Current Position:fig. beginning " AI Tool Library

Insanely Fast Whisper: fast and efficient transcription of speech to text open source project

2024-08-17

1.3 K

insanely-fast-whisper is an audio transcription tool that combines OpenAI's Whisper model with various optimization techniques (e.g. Transformers, Optimum, Flash Attention) to provide a command line interface (CLI) designed to transcribe large amounts of audio quickly and efficiently. It uses the Whisper Large v3 model and is capable of transcribing 150 minutes of audio content in less than 98 seconds. Users can learn more details, installation guides and usage help via the GitHub repository.

multi-speaker recognition

pyannote.audio is an open source toolkit for speaker diarization written in Python. Based on the PyTorch machine learning framework, it features state-of-the-art pre-trained models and pipelines to further fine-tune your own data for better performance.

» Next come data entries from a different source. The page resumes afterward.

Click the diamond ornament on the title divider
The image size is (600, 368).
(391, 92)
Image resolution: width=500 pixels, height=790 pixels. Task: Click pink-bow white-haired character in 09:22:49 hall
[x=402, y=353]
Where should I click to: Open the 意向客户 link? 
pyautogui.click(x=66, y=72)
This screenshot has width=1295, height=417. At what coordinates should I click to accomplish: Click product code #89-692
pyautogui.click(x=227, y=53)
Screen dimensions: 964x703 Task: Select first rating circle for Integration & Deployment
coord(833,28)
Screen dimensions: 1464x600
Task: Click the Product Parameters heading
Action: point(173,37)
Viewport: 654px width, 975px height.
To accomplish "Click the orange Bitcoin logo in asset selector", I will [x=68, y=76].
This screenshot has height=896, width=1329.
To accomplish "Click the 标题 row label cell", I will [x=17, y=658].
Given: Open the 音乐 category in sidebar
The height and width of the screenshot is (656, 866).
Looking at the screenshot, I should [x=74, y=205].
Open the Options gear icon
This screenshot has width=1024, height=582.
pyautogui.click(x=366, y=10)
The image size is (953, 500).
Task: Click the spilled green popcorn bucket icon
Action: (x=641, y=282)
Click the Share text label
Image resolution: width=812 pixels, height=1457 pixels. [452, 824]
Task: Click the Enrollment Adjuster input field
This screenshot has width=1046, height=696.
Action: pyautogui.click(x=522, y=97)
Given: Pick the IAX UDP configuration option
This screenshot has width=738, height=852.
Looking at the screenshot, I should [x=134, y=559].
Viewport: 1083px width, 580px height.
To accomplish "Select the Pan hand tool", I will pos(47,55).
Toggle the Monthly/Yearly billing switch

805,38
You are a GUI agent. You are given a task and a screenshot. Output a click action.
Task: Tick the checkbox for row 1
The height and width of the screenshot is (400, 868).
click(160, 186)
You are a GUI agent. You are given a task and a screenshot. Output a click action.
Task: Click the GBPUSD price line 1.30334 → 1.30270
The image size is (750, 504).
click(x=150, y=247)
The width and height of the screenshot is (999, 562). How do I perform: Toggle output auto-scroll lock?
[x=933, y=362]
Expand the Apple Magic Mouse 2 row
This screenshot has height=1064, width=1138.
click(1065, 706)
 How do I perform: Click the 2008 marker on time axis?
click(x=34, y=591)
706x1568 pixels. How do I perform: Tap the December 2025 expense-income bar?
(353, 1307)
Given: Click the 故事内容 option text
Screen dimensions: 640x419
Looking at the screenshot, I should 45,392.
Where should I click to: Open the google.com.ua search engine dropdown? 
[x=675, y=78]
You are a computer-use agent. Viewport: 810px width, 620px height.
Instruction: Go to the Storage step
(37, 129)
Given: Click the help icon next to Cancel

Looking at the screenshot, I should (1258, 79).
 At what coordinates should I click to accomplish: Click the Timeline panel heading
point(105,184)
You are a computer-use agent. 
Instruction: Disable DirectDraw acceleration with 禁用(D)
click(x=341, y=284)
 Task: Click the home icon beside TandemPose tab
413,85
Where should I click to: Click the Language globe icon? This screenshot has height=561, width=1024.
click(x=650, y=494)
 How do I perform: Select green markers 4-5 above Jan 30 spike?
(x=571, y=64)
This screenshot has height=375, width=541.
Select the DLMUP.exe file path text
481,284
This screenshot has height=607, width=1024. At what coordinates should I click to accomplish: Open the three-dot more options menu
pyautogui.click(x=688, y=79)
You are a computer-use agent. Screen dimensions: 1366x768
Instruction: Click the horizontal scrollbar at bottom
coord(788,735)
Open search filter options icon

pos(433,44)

faster-whisper + pyannote.audio implements speaker recognition, in fact, by simply combining the results of the two

Official Warehouse: https://github.com/pyannote/pyannote-audio

Function List

Audio transcription using the Whisper Large v3 model
Utilizes Transformers, Optimum, Flash Attention, and more!
Provides a CLI interface
Support different optimization types and show benchmarks

Using Help

Installation: Installation and configuration with pip
Usage: Pass parameters and run transcription tasks directly from the command line
Get help: Visit the GitHub repository to read the documentation and talk to the community.

https://github.com/SYSTRAN/faster-whisper项目编写的google colab code

# Installing the necessary libraries

get_ipython().system(‘pip install faster-whisper’)

# Importing the necessary libraries

from faster_whisper import available_models

import torch

import ipywidgets as widgets

from IPython.display import display, clear_output

import os # Import operating system libraries for handling file operations

import gc # import garbage collection library

# Automatically detects device type and selects GPU or CPU

device = “cuda” if torch.cuda.is_available() else “cpu”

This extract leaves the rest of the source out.